Talvez Putin possa montar um governo fantoche com Kiev como capital, uma Ucrânia de Vichy. Talvez ele possa reunir o apoio necessário da polícia secreta para subjugar a população desta colônia russa. A Bielorrússia é um exemplo de país que segue um regime autocrático, repressão policial e o apoio dos militares russos. É um modelo possível para uma Ucrânia oriental governada pela Rússia. Na realidade, porém, é um modelo apenas no papel. Uma Ucrânia russificada pode existir como uma fantasia administrativa em Moscou, e os governos certamente são capazes de agir de acordo com suas fantasias administrativas. Mas nunca poderia funcionar na prática, devido ao tamanho da Ucrânia e à história recente do país.

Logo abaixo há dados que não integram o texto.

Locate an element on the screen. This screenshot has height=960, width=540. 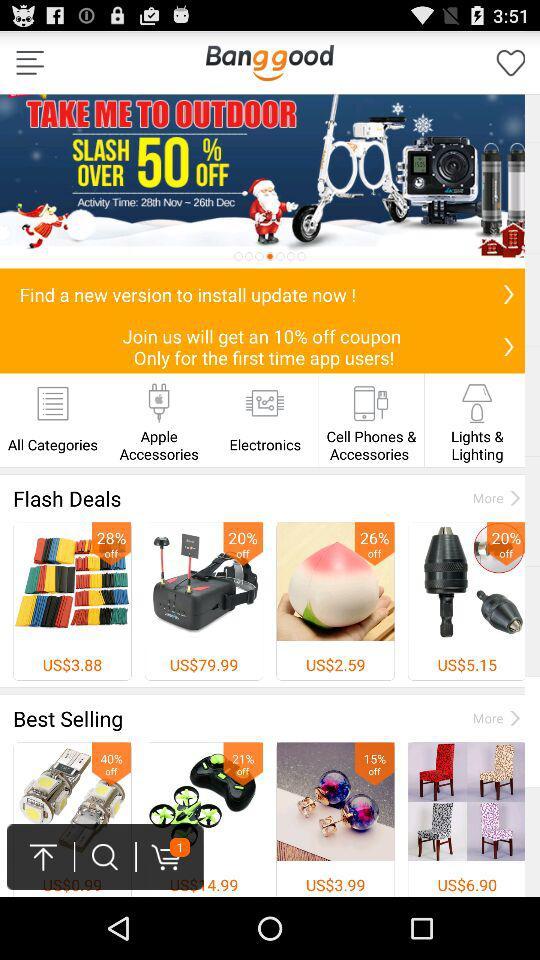
website name is located at coordinates (269, 62).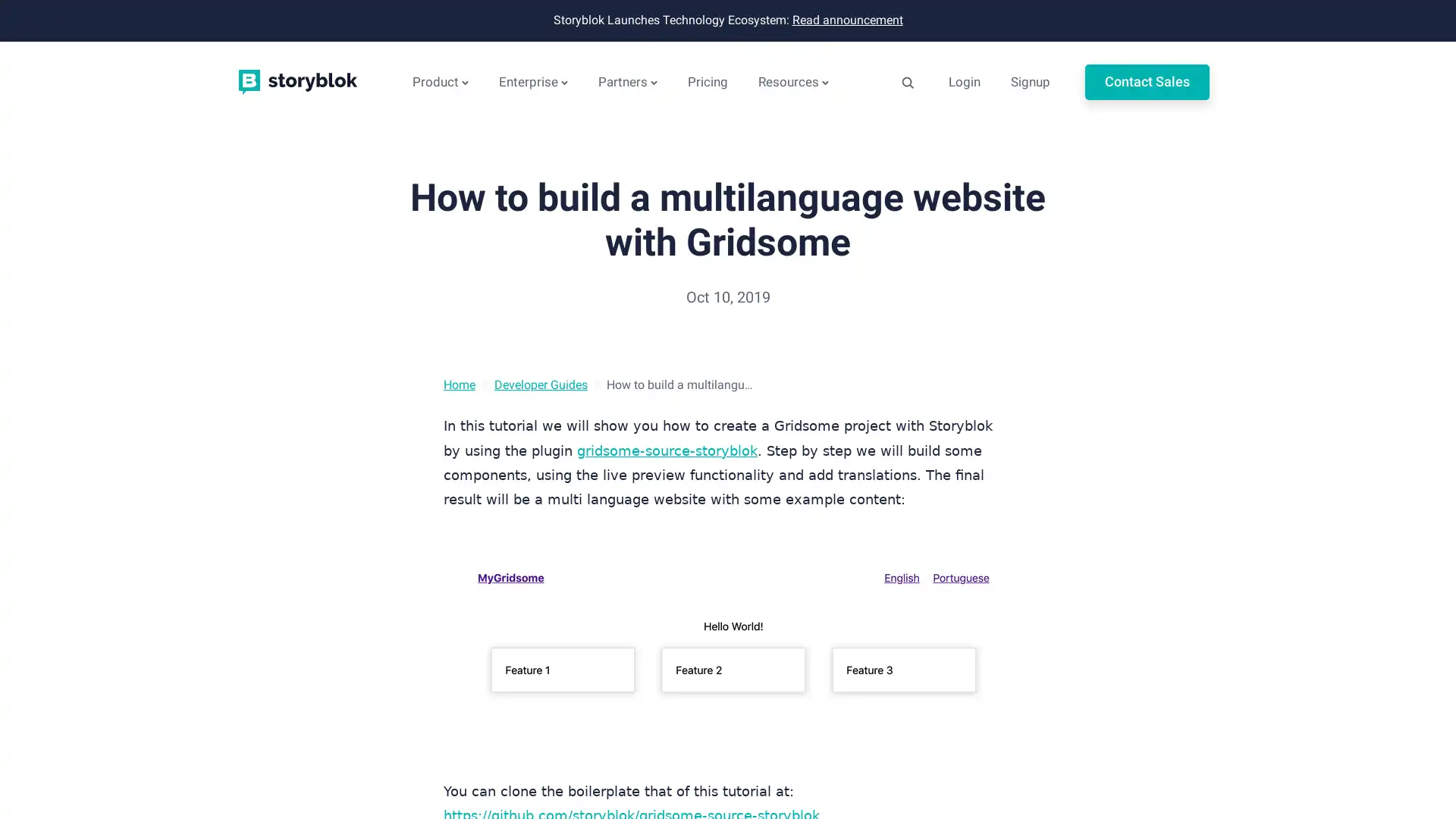  Describe the element at coordinates (439, 82) in the screenshot. I see `Product` at that location.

Em seus discursos sobre a Ucrânia, Putin parece perdido em meados do século XX. Ele está preocupado com o nacionalismo germanófilo ucraniano da década de 1940. Daí suas muitas referências aos nazistas ucranianos e seu objetivo declarado de “desnazificar” a Ucrânia. A Ucrânia tem elementos políticos de extrema-direita. O que Putin não consegue ver ou ignora, no entanto, é o sentimento muito mais popular e muito mais potente de pertencimento nacional que surgiu na Ucrânia desde que reivindicou a independência da União Soviética em 1991. A resposta militar da Rússia à revolução Maidan de 2014 na Ucrânia, que varreu um governo corrupto pró-Rússia, foi um estímulo adicional a esse sentimento de pertencimento nacional. Desde que a invasão russa começou, o presidente ucraniano Volodymyr Zelensky tem sido perfeito em seus apelos ao nacionalismo ucraniano. Uma ocupação russa expandiria o senso de nacionalidade da política ucraniana, em parte criando muitos mártires para a causa – como a ocupação da Polônia pela Rússia imperial fez no século XIX.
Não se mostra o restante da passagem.